Dana Burešová as Mařenka. Photograph: www.danaburesova.euOf course, an opera such as this is unlikely to succeed without the requisite vocal characterisation and in this respect, too, the performance was hardly to be found wanting. Not least Dana Burešová, wholly in command of the keen emotion and sensitive nuance that comprise Mařenka’s feisty yet vulnerable persona. Limpid and affecting, her Act Three aria was the emotional crux it needed to be, while her involvement in the various plot contortions was guided by a conviction that appeared naïve only in its expressive directness. If Tomáš Juhás was in any way less convincing as Jeník, this was more to do with his ambivalent nature as Karel Sabina’s libretto conveys it (is his bartering an act of selfless ingenuity or is there an opportunist motive?) than his singing – the high-lying tessitura accommodated with absolute poise while, during his Act Two aria, conveying the resolve of a long-lost heir-apparent reclaiming his birthright in audaciously meritocratic terms.

If Kecal is resistant to such uncovering of hidden depths, then Jozef Benci projected the bumptious marriage-broker with tangible relish and without resorting to superficial parody. With a plot tailored to the frustration of every would-be smart move that he makes, Kecal became the stereotype of a profession ubiquitous in rural life from that era – something that Benci’s coercive bearing readily served to accentuate. The role of Vašek is more problematic in that what might once have been an easy figure of fun now seems overtly sympathetic in his slow-wittedness. That said, Aleš Voráček evinced a gauche indecisiveness and, in his wan soliloquy at the start of Act Three, a gentle pathos which were wholly in character; before entering into the spirit of one who finds his unexpected metier in the anarchy of the circus. As to the parents, Stanislava Jirků’s softly eloquent Ludmila and Svatopluk Sem’s lyrical if overly bland Krušina were well contrasted with Lucie Hilscherová’s mean-spirited Háta and Gustáv Beláček’s blithe Mícha in portrayals that likewise avoided caricature. Kateřina Knĕžíková’s gossamer tone was ideal for Esmeralda, while Jaroslav Březina’s breezy turn as the Ringmaster and Ondrej Mráz’s robust Indian made fitting contributions to this unlikely yet appealing Act Three interlude.

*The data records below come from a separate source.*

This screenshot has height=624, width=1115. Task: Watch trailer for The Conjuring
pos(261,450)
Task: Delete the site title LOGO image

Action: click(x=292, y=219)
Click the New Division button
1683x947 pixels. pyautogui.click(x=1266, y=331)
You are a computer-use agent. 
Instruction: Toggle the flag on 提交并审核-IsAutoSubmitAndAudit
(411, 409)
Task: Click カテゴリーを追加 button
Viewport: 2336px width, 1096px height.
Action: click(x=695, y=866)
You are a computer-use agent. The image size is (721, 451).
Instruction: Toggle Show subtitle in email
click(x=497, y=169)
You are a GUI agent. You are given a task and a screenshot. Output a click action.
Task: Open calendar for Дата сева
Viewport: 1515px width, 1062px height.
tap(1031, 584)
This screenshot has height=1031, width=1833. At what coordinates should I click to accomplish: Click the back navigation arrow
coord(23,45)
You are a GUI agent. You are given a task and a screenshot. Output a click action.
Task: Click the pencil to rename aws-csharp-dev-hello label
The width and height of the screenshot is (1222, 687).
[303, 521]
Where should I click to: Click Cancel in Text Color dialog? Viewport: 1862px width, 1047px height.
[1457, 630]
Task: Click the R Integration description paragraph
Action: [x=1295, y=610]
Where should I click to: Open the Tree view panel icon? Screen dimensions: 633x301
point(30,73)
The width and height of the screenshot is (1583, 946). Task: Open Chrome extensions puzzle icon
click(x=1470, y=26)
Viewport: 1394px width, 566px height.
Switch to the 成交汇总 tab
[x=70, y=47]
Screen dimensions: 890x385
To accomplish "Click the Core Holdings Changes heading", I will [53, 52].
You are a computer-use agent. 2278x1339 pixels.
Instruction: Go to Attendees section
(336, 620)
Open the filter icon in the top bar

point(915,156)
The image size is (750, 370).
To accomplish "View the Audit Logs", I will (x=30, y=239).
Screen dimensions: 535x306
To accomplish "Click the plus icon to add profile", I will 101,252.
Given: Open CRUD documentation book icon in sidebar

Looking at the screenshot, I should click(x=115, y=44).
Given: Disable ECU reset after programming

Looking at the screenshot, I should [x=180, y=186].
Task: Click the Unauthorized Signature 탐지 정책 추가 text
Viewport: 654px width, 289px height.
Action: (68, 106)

Although seeming marginally under-strength in the crowd scenes, the BBC Singers lacked nothing in gusto. For his part, Bělohlávek directed a vivid and yet perceptive account of a score with which his familiarity did not for a moment risk complacency: one whose overt high-spiritedness never detracted from the presence of real characters who exhibited genuine emotions. The Overture may have lacked the propulsion which others have brought to it, but the commitment of the BBC Symphony Orchestra was never in doubt; while entering fully into the spirit of those once-familiar encores the ‘Polka’, ‘Furiant’ and ‘Dance of the Comedians’ that were Smetana’s belated but also inspired additions to an opera whose initial evolution was as protracted as its ultimate success has proved enduring. Indeed, while “The Bartered Bride” seems certain to hold the stage for a long while yet, a performance such as this only reaffirmed its standing as a masterpiece of Romantic Opera.